The historians among you will realise that there are in this system many echoes of the young Soviet System of worker's councils, low wage differentials and power resting in the Assemblies (Soviets) of workers based in the factories and the barracks.

When Lenin arrived in Revolutionary Russia in April 1917, he stood virtually alone in the leadership in calling for 'all power to the Soviets' - the true democracy that placed Power and Sovereignty in the hands of the workers, as opposed to the elected oligarchy of the Constituent Assembly, which was no more democratic than our elected oligarchy in the House of Commons. He did not do this because he commanded a majority in the Soviets, on the contrary, he could only command the support of about 5% of the vote. However, he did it because he believed that the only way the revolutionary working class would be able to realise their aspisrations was through Soviet Democracy, both in the organisation of the Revolutionary actions leading to the transfer of power, and in the transformation of society to follow.

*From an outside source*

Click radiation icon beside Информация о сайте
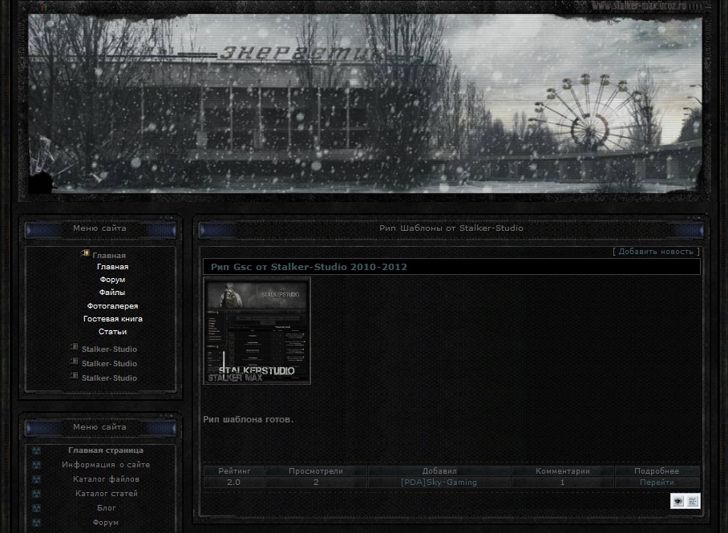 [36, 465]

The fact that the proud democratic legacy of the Soviet System was hijacked by the corrupt Stalinist Bureaucracy in no way negates the validity of this system of organisation.

And what of Political Parties? Well the Athenian experience did not need Political Parties in the sense of electoral politics, as there were no elections to the Assembly. Blocs of support formed and reformed within the Assembly and the Council, but with low wage differntials and the possibility of being fined exiled or executed for incompetance, it was a brave or able person who put themselves forward for an Official post or a position on the Council. Decisions were taken on the basis of argument and the force with which those arguments were put.

In the last hundred years, traditional parties of the working class have variously played revolutionary, progressive, ultra-left, collaborationist and reactionary roles. In general, when really under the democratic control of workers, as opposed to the centralised control of careerist opportunists, the role played has been progressive. When control has been wrested from the workers by those careerists, then reactionary, collaborationist positions have been taken. However, on numerous occasions, when the working class has moved back into struggle, they have turned without fail to the traditional mass workers parties which had previously failed them, and have turned those parties back to the left, rather than following those revolutionaries who, understandably disgusted by previous betrayals have allowed themselves to march off into the political wilderness.

My call then, now, is for the new movements to unite with the progressive forces within the Labour and Trade Union movement; to seize this opportunity to establish a real democracy as opposed to the elected dictatorship which we currently have; and in turn for the Labour movement to welcome with open arms the new layer of activists with their unbridled enthusiasm, their ingenious methods of protest and communication, and their burning desire for a newer fairer society to enable the renewal of the movement and the change to the Socialist transformation of society which has for too long eluded us.